# TEXT
Enhancing Information Retrieval through
Statistical Natural Language Processing: A Study of
Collocation Indexing
Ofer Arazy and Carson Woo
Abstract
Although the management of information assets—specifically, of text
documents that make up 80 percent of these assets—can provide
organizations with a competitive advantage, the ability of
information retrieval (IR) systems to deliver relevant information
to users is severely hampered by the difficulty of disambiguating
natural language. The word ambiguity problem is addressed with
moderate success in restricted settings, but continues to be the
main challenge for general settings, characterized by large,
heterogeneous document collections.

# LISTED ENTRIES
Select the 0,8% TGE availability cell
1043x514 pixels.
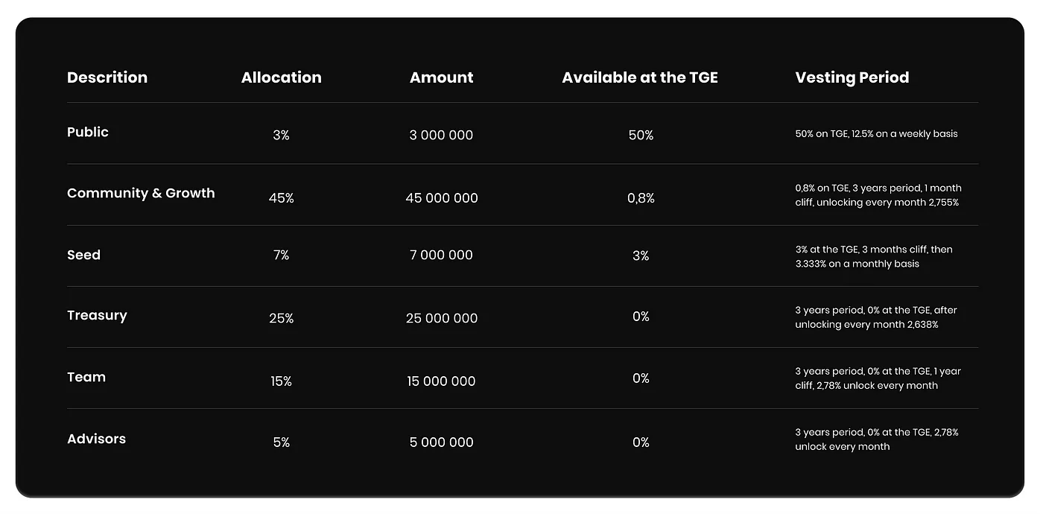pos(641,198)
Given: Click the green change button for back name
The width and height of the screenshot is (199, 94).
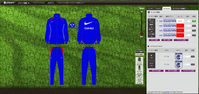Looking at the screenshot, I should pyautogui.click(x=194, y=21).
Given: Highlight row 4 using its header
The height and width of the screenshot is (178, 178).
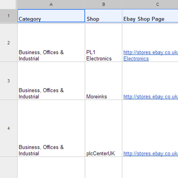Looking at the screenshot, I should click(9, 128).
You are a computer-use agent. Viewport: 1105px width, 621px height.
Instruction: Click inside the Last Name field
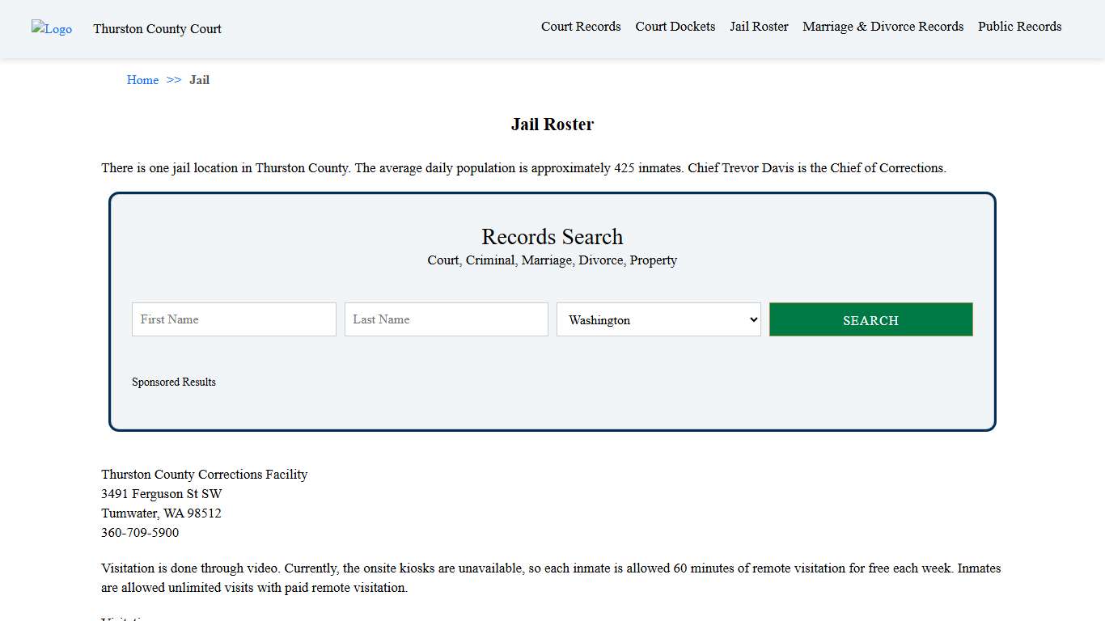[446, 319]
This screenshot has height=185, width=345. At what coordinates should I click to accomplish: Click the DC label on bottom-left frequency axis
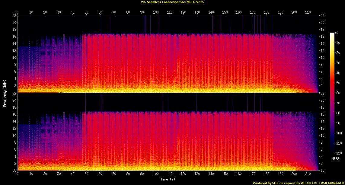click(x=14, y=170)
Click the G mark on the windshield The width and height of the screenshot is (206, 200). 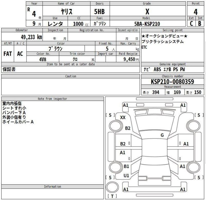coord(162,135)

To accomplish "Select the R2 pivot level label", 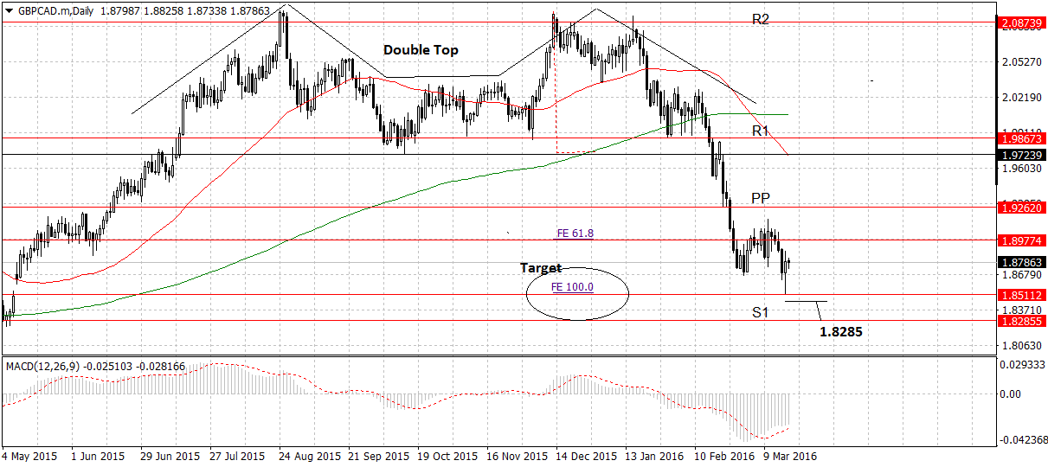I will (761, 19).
* * *
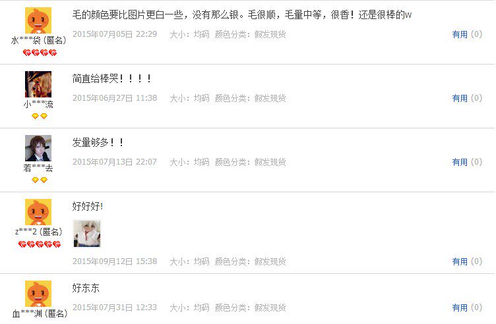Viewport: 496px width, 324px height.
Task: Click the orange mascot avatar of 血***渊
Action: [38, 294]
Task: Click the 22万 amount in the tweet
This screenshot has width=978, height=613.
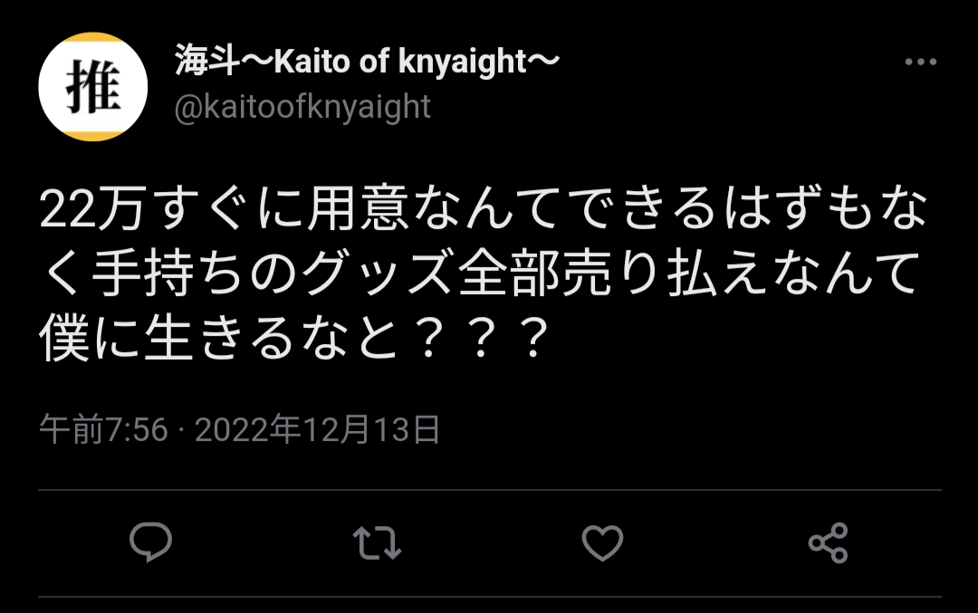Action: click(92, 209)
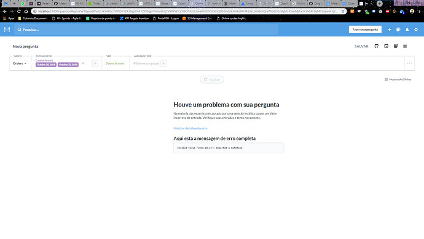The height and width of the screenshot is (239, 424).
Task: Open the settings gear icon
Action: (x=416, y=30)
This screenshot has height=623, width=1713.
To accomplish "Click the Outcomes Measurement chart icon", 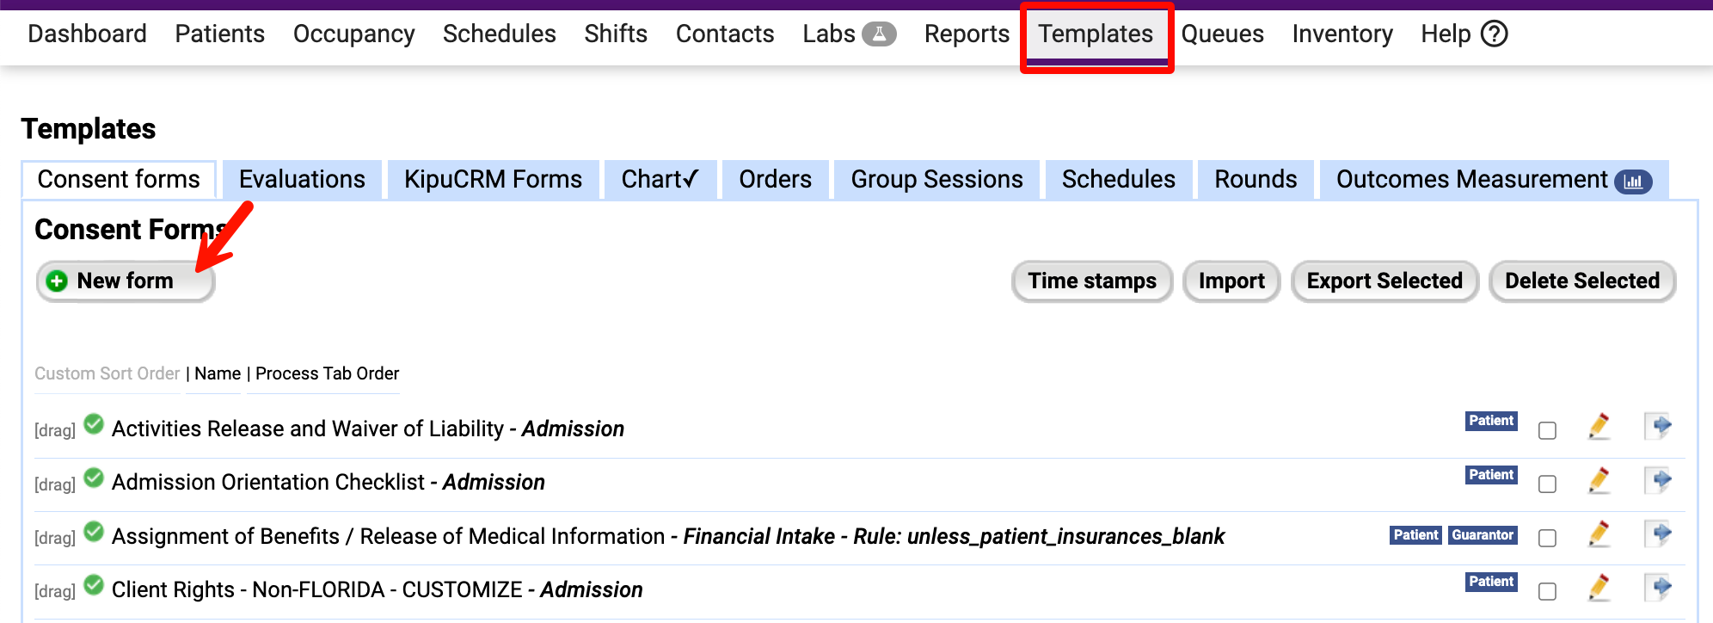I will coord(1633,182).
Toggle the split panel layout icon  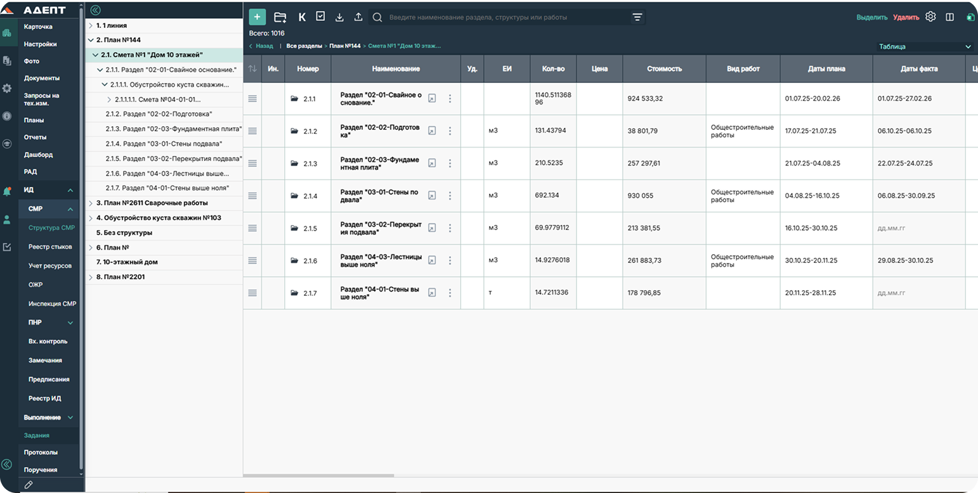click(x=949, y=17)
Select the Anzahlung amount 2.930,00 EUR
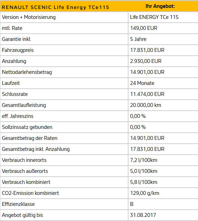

# WHAT YOU WILL DO
1. According to the abstract on collocation indexing, what percentage of information assets consists of text documents?
2. Summarize the abstract on collocation indexing in two sentences.
3. Carry on the abstract on collocation indexing from its final sentence.

# ANSWERS GIVEN
1. 80 percent

2. Managing information assets, particularly the text documents that make up 80 percent of them, can give organizations a competitive advantage, yet information retrieval systems struggle to deliver relevant information because natural language is difficult to disambiguate. The word ambiguity problem is handled with moderate success in restricted settings but remains the main challenge in general settings with large, heterogeneous document collections.

3.
In this paper, we provide preliminary evidence for the usefulness
of statistical natural language processing (NLP) techniques, and
specifically of collocation indexing, for IR in general settings. We
investigate the effect of three key parameters on collocation
indexing performance: directionality, distance, and weighting. We
build on previous work in IR to (1) advance our knowledge of key
design elements for collocation indexing, (2) demonstrate gains in
retrieval precision from the use of statistical NLP for
general-settings IR, and, finally, (3) provide practitioners with a
useful cost-benefit analysis of the methods under investigation.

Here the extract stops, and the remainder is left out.